Value Learning for Irrational Toy Models
discussion post by Patrick LaVictoire 433 days ago | discuss

(This is a half-formed idea from discussions within MIRI; if it’s dumb, I take the full blame.)

In value learning contexts, it’s useful to have a toy model of human psychology, to see (for example) if a certain approach would work to learn the values of an idealized rational agent, but might robustly fail when faced with a more realistically constructed agent.

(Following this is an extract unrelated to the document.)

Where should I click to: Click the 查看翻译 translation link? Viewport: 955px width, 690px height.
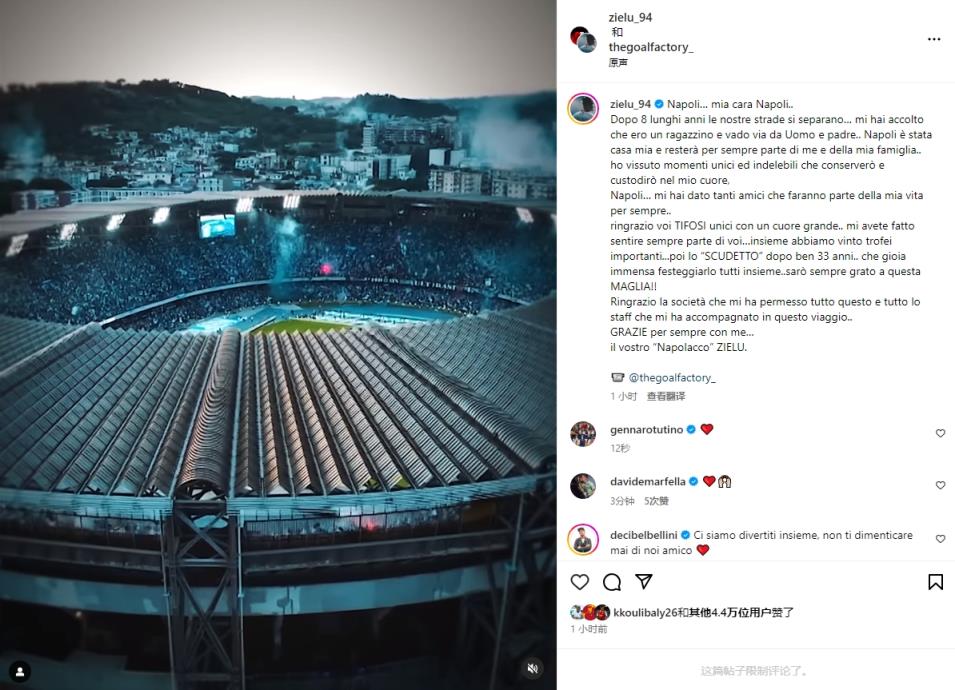tap(666, 396)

For example, here is a toy model of an irrational agent: take a world where the deterministic mapping $$f$$ from actions to outcomes is fully known, and take three different preference orderings on the set of outcomes. When the agent chooses among actions $$a_1, \dots, a_n$$, we first check whether any $$f(a_i)$$ dominates the others according to at least two of the preference orderings; if so, we take that action with certainty. Otherwise, we select randomly among the available actions. (This agent is a moral democracy, and if two of the three subagents agree on a policy, that policy is taken; otherwise, the agent hits a deadlock and acts at random.)

It is easy to construct agents of this form which exhibit circular preferences in binary choices. We can therefore ask whether a particular value learning algorithm would satisfy sensible desiderata when learning from such an agent. (For instance, if outcome $$X$$ strictly dominates outcome $$Y$$ according to all three preference orderings, we might desire that our value learning algorithm not act so as to result in $$Y$$ when it could instead have acted so as to result in $$X$$.)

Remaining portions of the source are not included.